A new study shows that a 70 year old malaria drug has the ability to block immune cells in the liver so nanoparticles can arrive at their intended tumor site. This overcomes a significant hurdle of targeted drug delivery, according to a team of Houston Methodist researchers.
Many cancer patients don’t respond to chemotherapies because the drugs never reach the cancer cells. Even in nanomedicine, one of the best new methods for delivering drugs to a tumor, only about one percent of a dose of nanoparticles will successfully arrive at the intended tumor site, while the rest are filtered out by the immune cells of the liver and spleen.
Using chloroquine, the researchers increased the circulation of nanoparticles in the body and also reduced the body’s filtration of nanoparticles as well as improved drug delivery to breast tumors.
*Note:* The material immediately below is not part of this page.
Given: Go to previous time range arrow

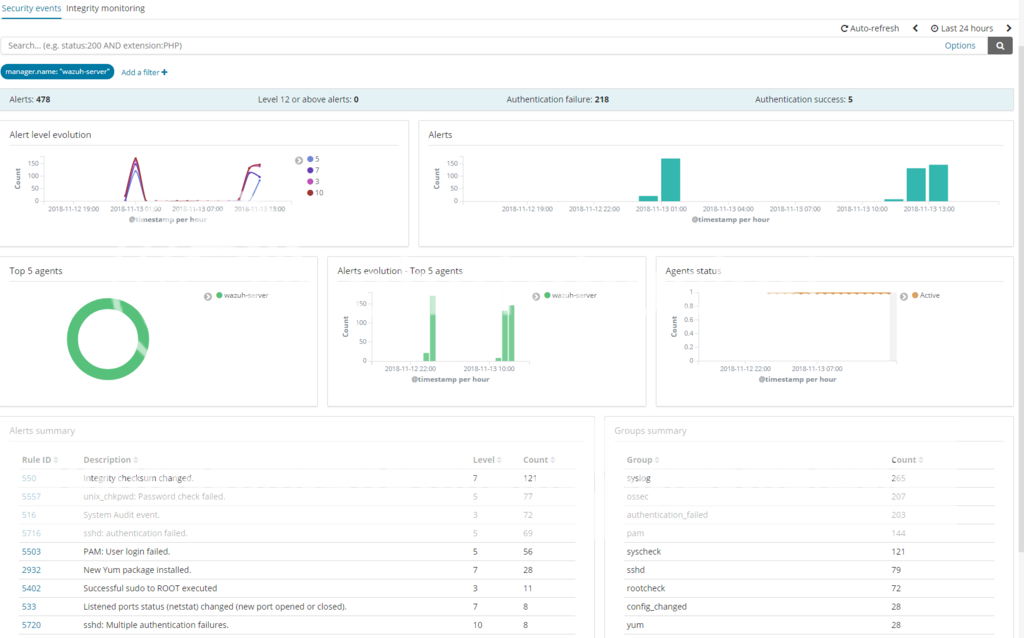Looking at the screenshot, I should coord(915,29).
Led, by Mauro Ferrari, Ph.D., and Joy Wolfram Ph.D., the research showed the chloroquine interfered with immune cells called macrophages, which are used by the body to identify microscopic foreign objects and destroy them.
In this study, mice models received injections of chloroquine, followed by an injection of nanoparticles. Chloroquine decreased the macrophages’ ability to clean up the nanoparticles. The findings are significant because the nanoparticles remained in circulation and also accumulated in mouse tumors as well as in the lungs of healthy mice. This suggests that the approach also may enhance treatment for lung diseases.
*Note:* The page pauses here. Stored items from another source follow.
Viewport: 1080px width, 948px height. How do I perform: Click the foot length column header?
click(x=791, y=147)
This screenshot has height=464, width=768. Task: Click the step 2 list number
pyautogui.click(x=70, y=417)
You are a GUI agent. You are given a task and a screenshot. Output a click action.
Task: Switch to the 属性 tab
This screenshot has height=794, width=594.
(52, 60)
Chloroquine was invented in the 1940s for the prevention and treatment of malaria. Since it mildly suppresses the immune system, the drug is used in some autoimmune disorders like rheumatoid arthritis and lupus. Separately from this research, the drug is also being studied in other cancers, like triple-negative breast cancer and pancreatic cancer.
Ferrari says that researchers and clinicians need to understand the limitations of transport mechanisms to identify effective immunotherapy treatment for patients.
The paper on this research was published in Scientific Reports.